Procès Clearstream : Le cri de la gargouille.

( L'article qui suit est un article de polémique. La polémique est un art, sauf quand elle vise au dessous de la ceinture, auquel cas,
elle relève du règlement de compte plus ou moins sordide. En Guadeloupe, me semble-t-il, - par manque d'humour?- on les confond trop souvent. A tort. Les grands polémistes, au style parfois
féroce, après s'être attaqués sauvagement se retrouvent volontiers, à l'abri des regards indiscrets, autour d'un verre, voire d'un bon repas, pour échanger leurs impressions sur leur dernière
passe d'arme. " Pas mal la métaphore, me concernant dans votre péroraison? Bravo! " Oui mais votre réponse!! Mordious! "Rires partagés! Ainsi faisaient les grands
bretteurs du monde de la politique, ou des lettres, au temps où une moraline, aussi creuse qu'hypocrite n'avait pas stérilisé des débats désormais aussi mornes qu'inutiles. Ainsi faisaient
ces grands imprécateurs, Péguy et Jaurès, ou Fernand Laudet; Jaurès et Maurras; Bernanos et Maurras, toujours Maurras, le grand Maurras; Pierre Boutang et Maurice Clavel!

_Série de consignes_
**A.** Dans l'article sur le procès Clearstream, où les grands polémistes se retrouvent-ils volontiers après s'être attaqués ?
**B.** Rédigez la suite de l'article sur le procès Clearstream en partant de sa dernière phrase.

_Extraits de données_

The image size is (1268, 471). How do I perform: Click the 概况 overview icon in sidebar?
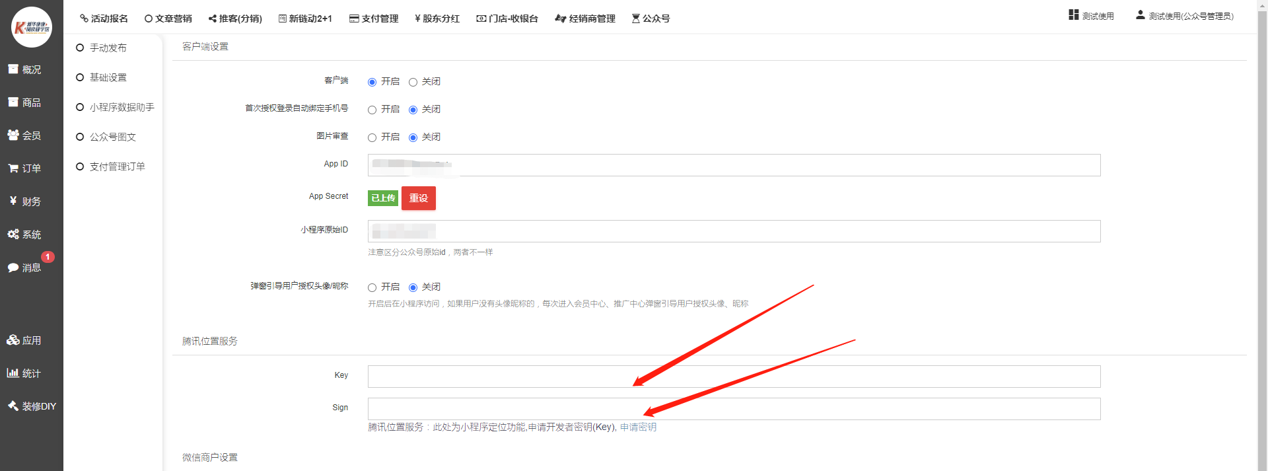pyautogui.click(x=13, y=69)
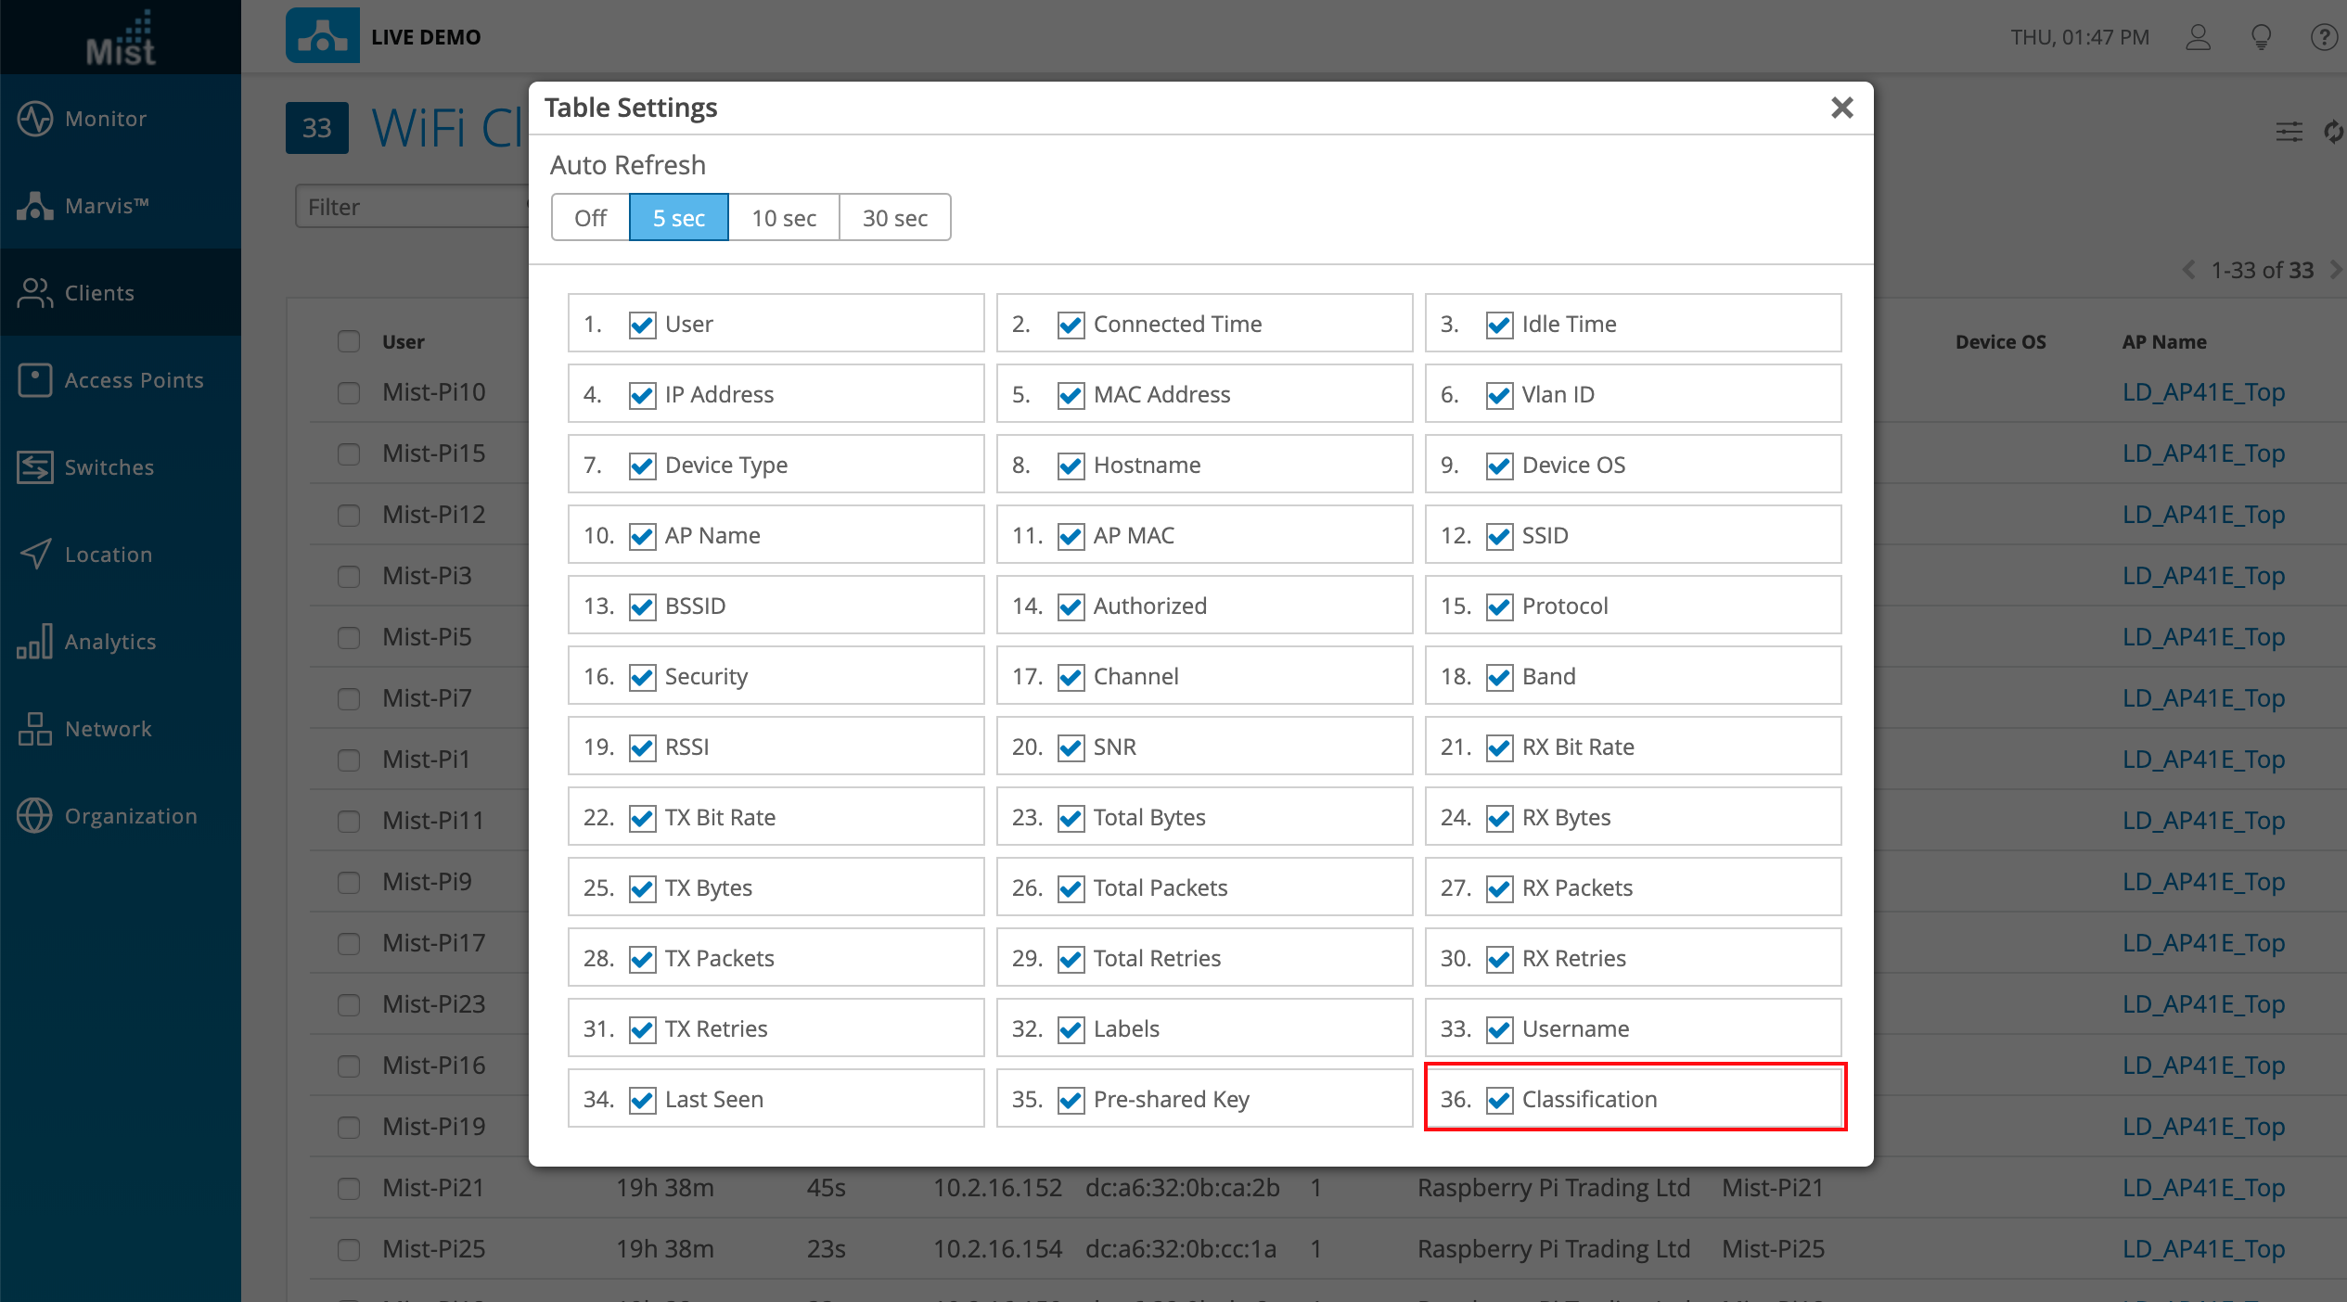Go to Switches in sidebar
Viewport: 2347px width, 1302px height.
point(35,467)

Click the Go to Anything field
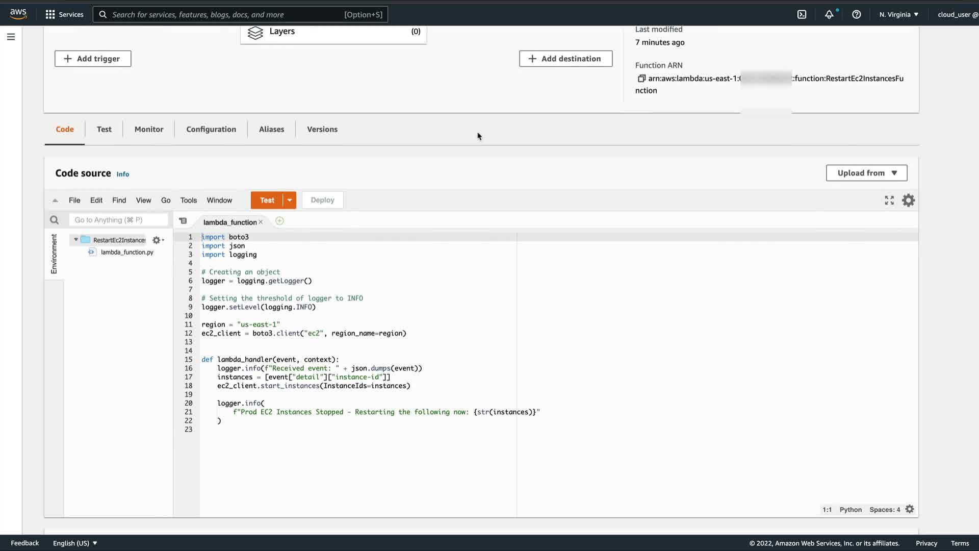(118, 220)
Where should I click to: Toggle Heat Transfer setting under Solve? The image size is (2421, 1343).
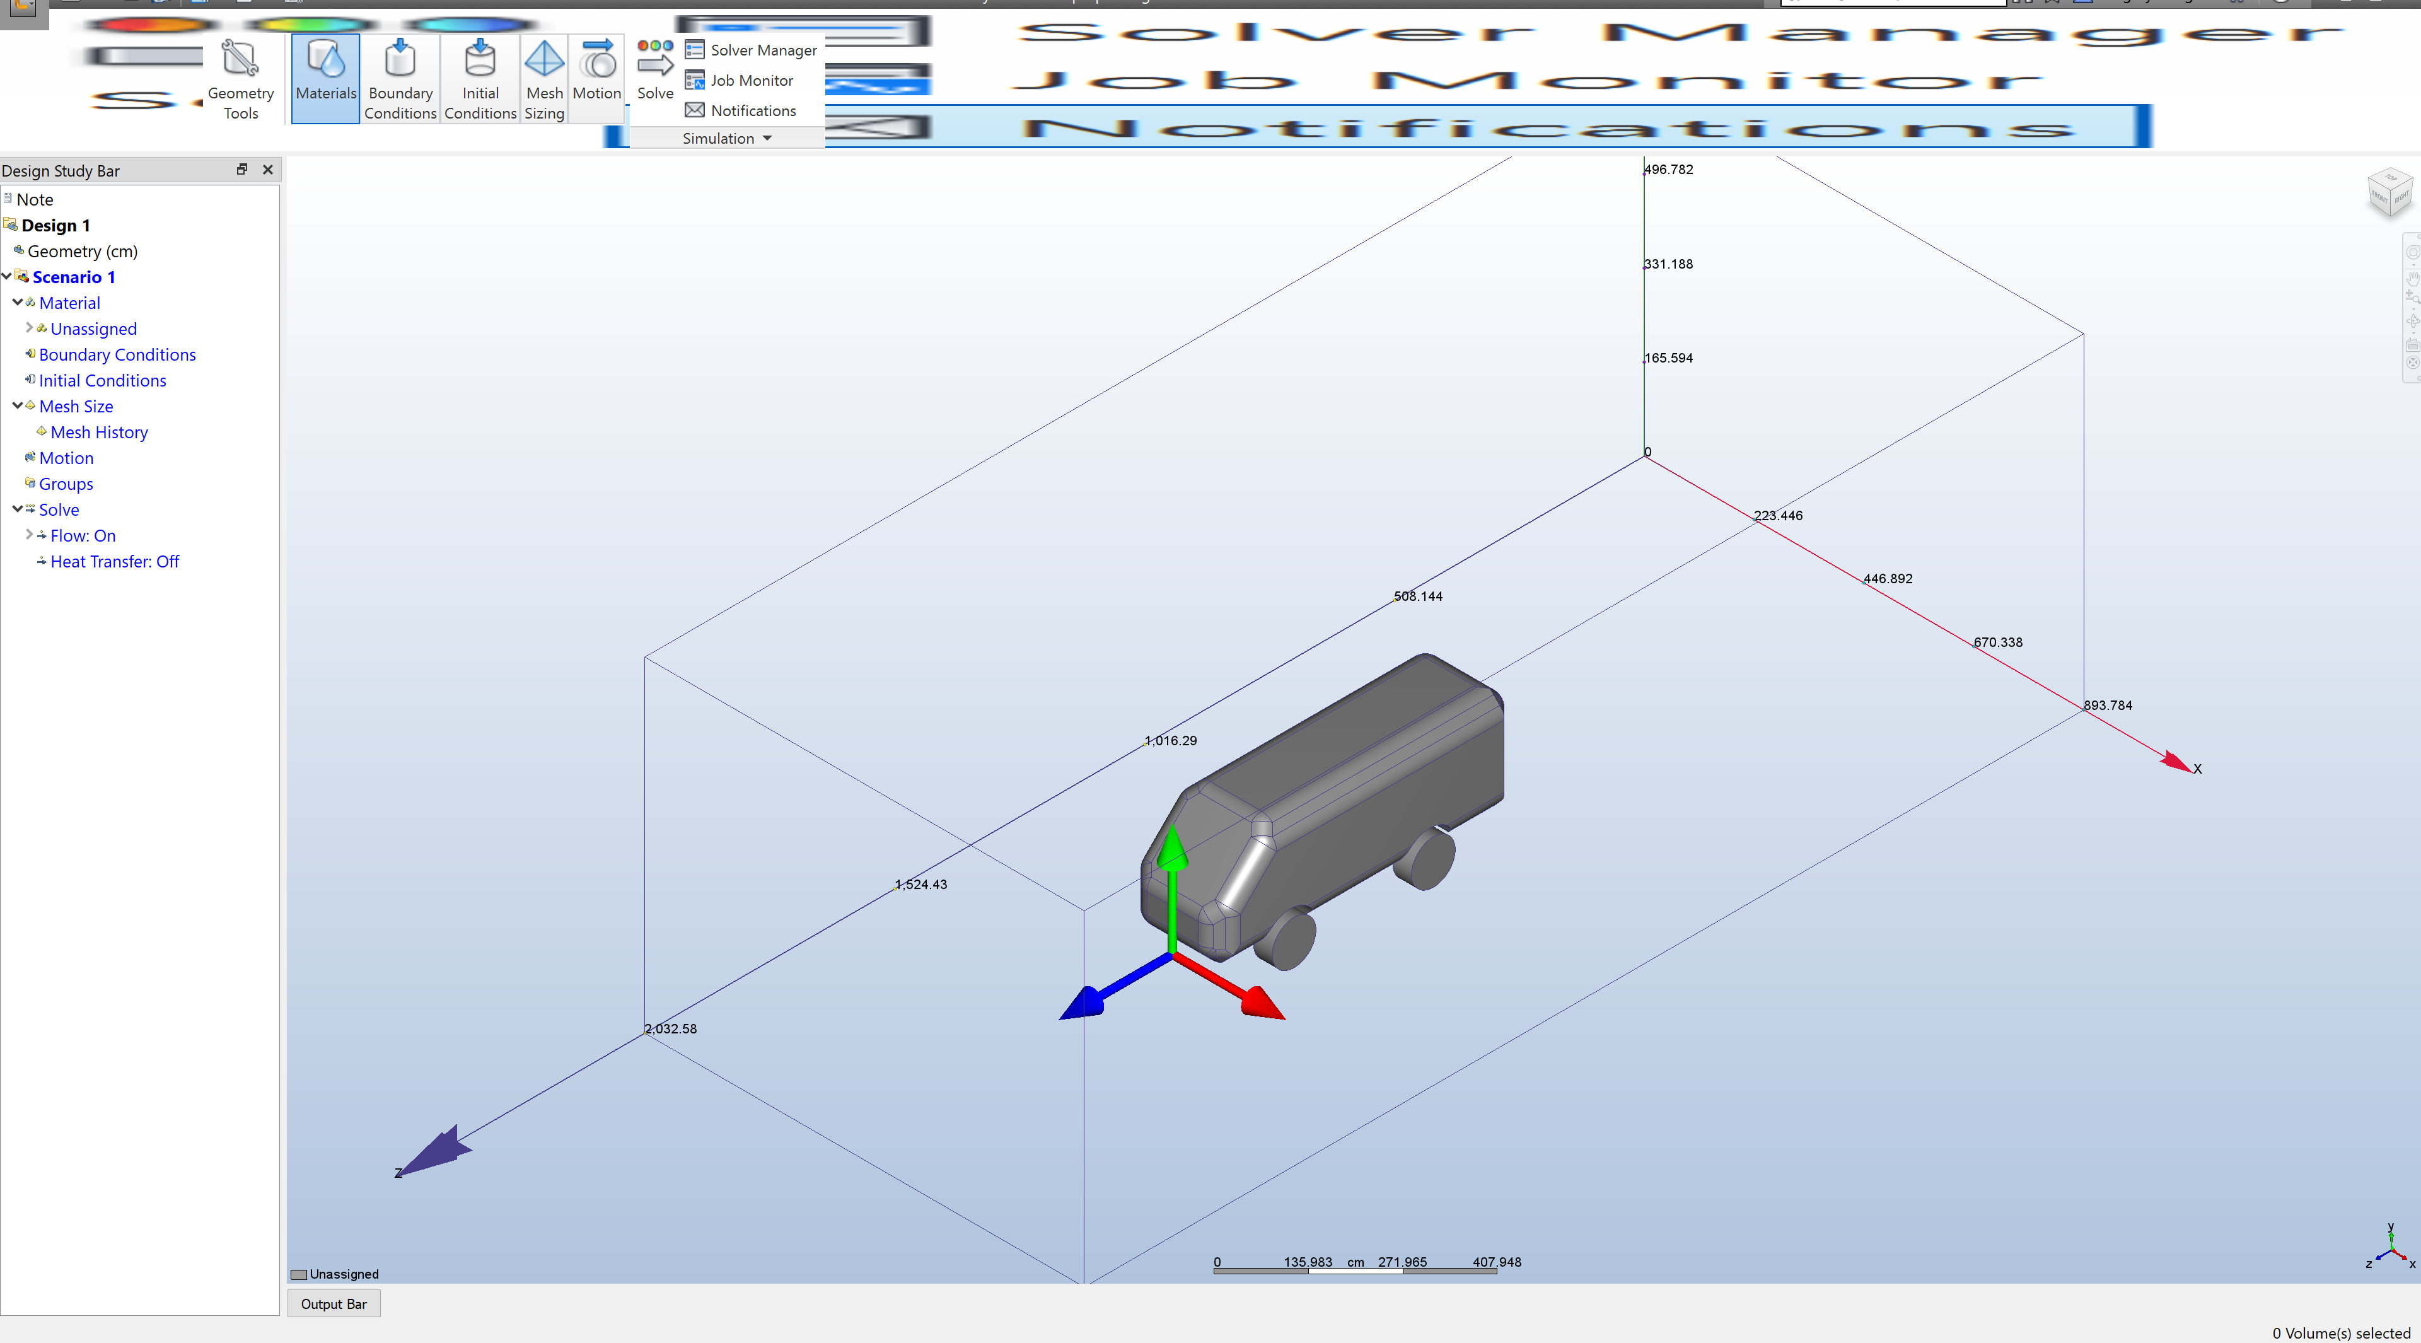point(115,561)
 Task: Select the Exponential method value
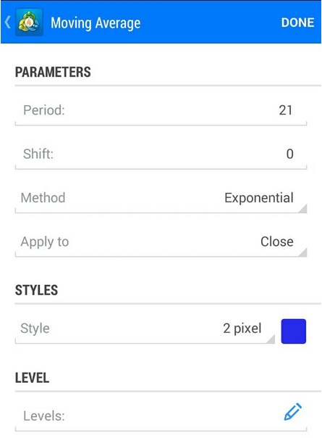(259, 198)
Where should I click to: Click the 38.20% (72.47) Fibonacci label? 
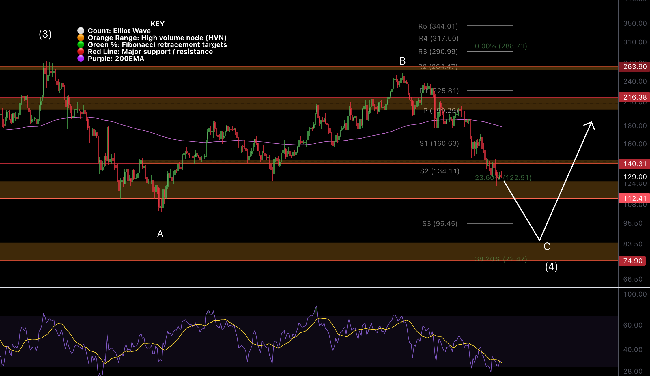pyautogui.click(x=501, y=259)
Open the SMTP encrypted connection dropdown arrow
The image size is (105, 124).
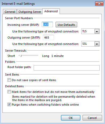pos(97,44)
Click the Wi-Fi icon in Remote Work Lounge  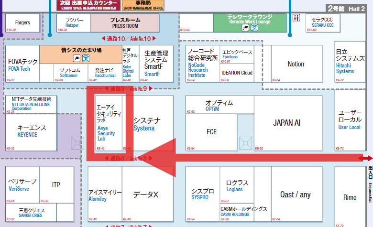(x=254, y=28)
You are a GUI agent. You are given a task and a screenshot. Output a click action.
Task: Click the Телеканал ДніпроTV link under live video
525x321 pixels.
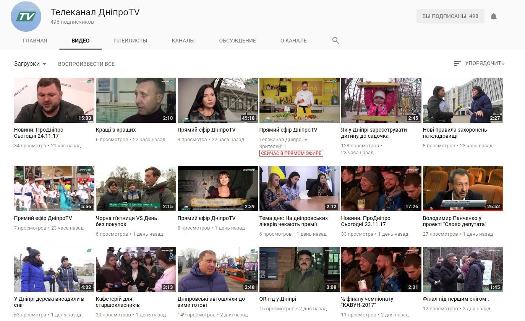pyautogui.click(x=283, y=140)
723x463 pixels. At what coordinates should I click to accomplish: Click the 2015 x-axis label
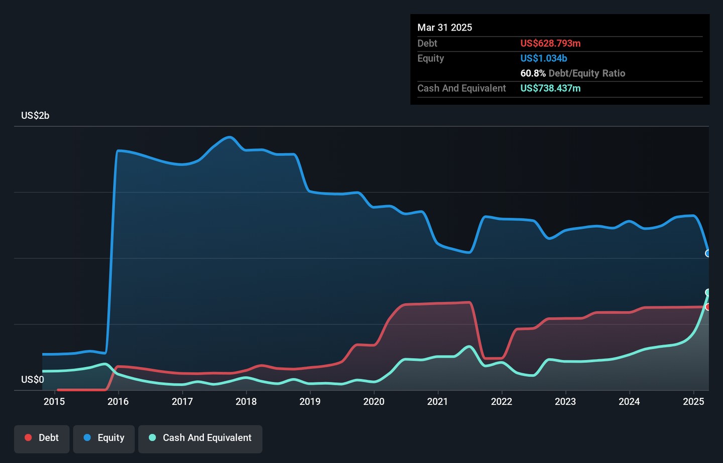tap(54, 402)
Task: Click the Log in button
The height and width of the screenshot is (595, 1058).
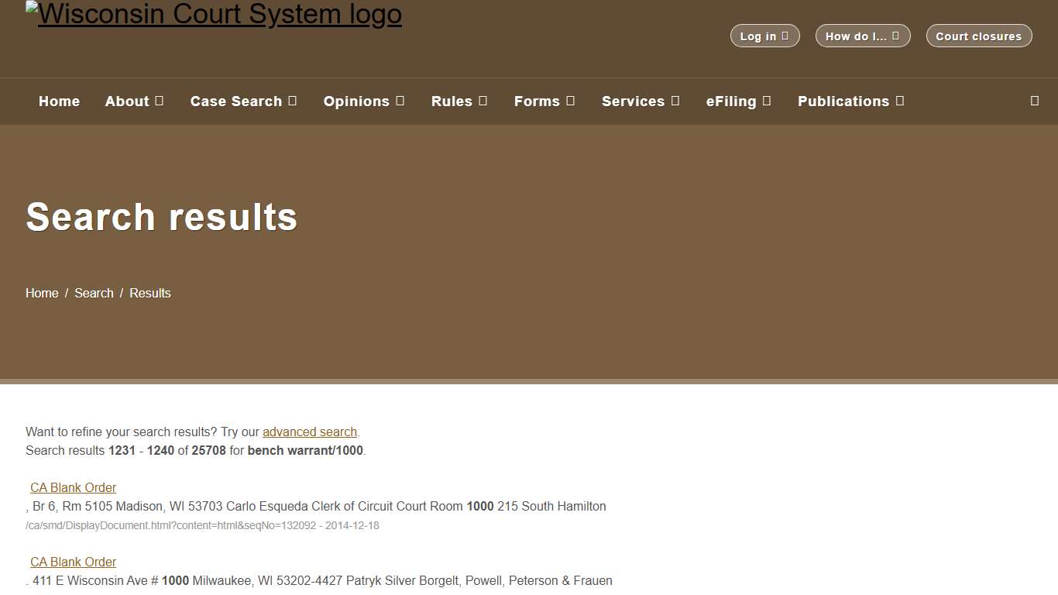Action: point(764,35)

_Les réponses_
**A.** À l'abri des regards indiscrets, autour d'un verre, voire d'un bon repas.

**B.**
La polémique est donc un art, et, notamment un art de la caricature. La caricature n'est pas une photographie. Elle isole, souligne les traits, fait voir ce que l'habitude, les préjugés, le
conformisme, l'esprit de parti, gomment, effacent, atténuent. Elle souligne ce qu'on n'aurait pas vu autrement. Et puis elle fait rire, ou sourire. Le rire, ce propre de l'homme, cette
hénaurme thérapeutique, comme disait ce grand facétieux -entre autres facettes, parmi tant d'autres, d'un génie trop oublié - le grand Rabelais. Le Scrutateur, ouvre donc ses colonnes au
jeune facétieux Antoine de Panou, aux dents plus qu'aiguisées, mais au sourire d'enfant, sur un sujet qui défraye la chronique. E.Boulogne).

CLEARSTREAM : Dominique de Villepin veut assigner son cher adversaire "pour atteinte à la présomption d'innocence"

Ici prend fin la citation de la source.